来須がゆるゆると腰を動かし、愛液に塗れた肉を刺激していく。そしてゆっくりと、しかし確実にスピードを速めていく。
「んんん、ふんん、んんんぅんん!」
来須の背をしっかり抱く森の腕に力が篭り、女の本能か足で来須の腰に絡ませる。
「くる………銀河ぁ……」
愛しい男の名前を呼ぶ。
「……精華。」
グッと森を、いや精華を抱きしめる銀河。けっして命を作り出さない子宮に熱い精液が流し込まれる。第四世代の子供、いやオリジナル以外は生命を宿さない、それがここでの普通なのである。
汗ばんだ手をからめる二人。腕に埋め込まれた結晶体を合わせる。赤い多目的結晶体がこすれて軽い音を
立てる。互いの意識が流れ込んでくるような感覚がある。暖かで優しい感情に包まれる二人。
碧い月光に静まり返る教室に、恋人たちの息づかいが静寂を止める音となっていた。ゆっくりと顔が近付く。

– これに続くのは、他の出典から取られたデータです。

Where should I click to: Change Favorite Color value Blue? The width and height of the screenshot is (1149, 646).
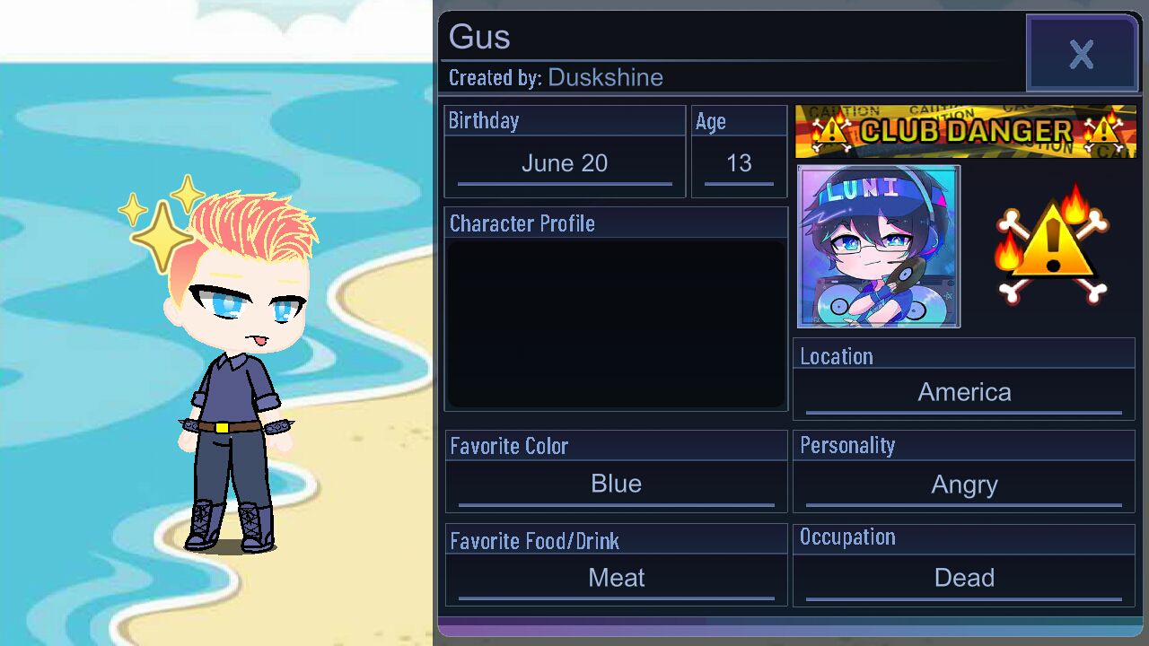pyautogui.click(x=616, y=485)
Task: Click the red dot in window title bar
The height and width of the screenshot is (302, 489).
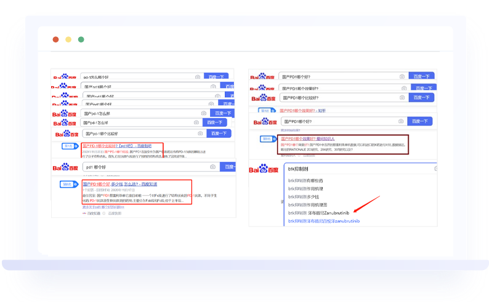Action: point(55,39)
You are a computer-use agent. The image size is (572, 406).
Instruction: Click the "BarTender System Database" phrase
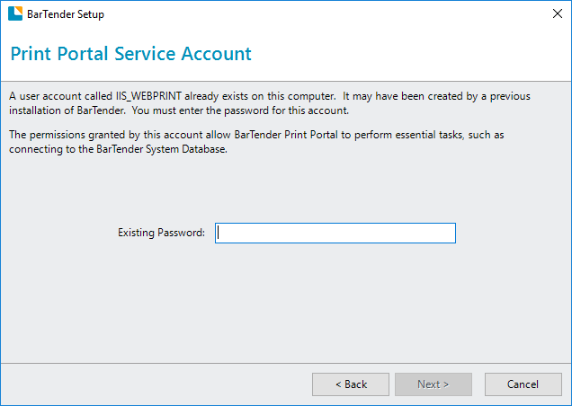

どちらともなくキスを求めていた。言葉はいらない。体のぬくもり心臓の音、存在を示す証しがあればよかった。ジッと愛しい者を見つめていた精華が瞼を閉じる。暗闇が支配する。しかし怖くはない。銀河の鼓動が、息遣いが聞こえる。それだけで安心できた。間を置いて、銀河が瞼を閉じる。薄目を開け、つねに周囲を警戒する騎士のキスのように。愛する者を守り通すための誓いのキス。
「あの〜」
時間が凍った。
「フフフ、忘れ物をしてしまって。」
白い顔の男、岩田は固まった二人にお構いなしに、森の後ろに回り、座っていた机の中を物色する。
「あぁ、ありました。私はこれを抱いてないと眠れないのです。」
そう言って机から布状の物体を「靴下」引っ張り出すと大事そうにポケットにしまい、いつもの可笑しな歩き方で教室の入り口に歩いていった。
「そうそう。」
クルリと一回転半して、岩田が振り替える。
「フフフ、もう遅いです。明日、いえ今日に疲れを残さないために早く寝たほうがよろしいでしょう。」
恐るべしは白い珍獣か、気配を微塵も感じさせずに、ここの雰囲気に潜入し、嵐のように去っていく。
残ったのは呆然とする、恋人たちであった。
後日、岩田に靴下を渡す来須と森の姿を目撃したとか、していないとか。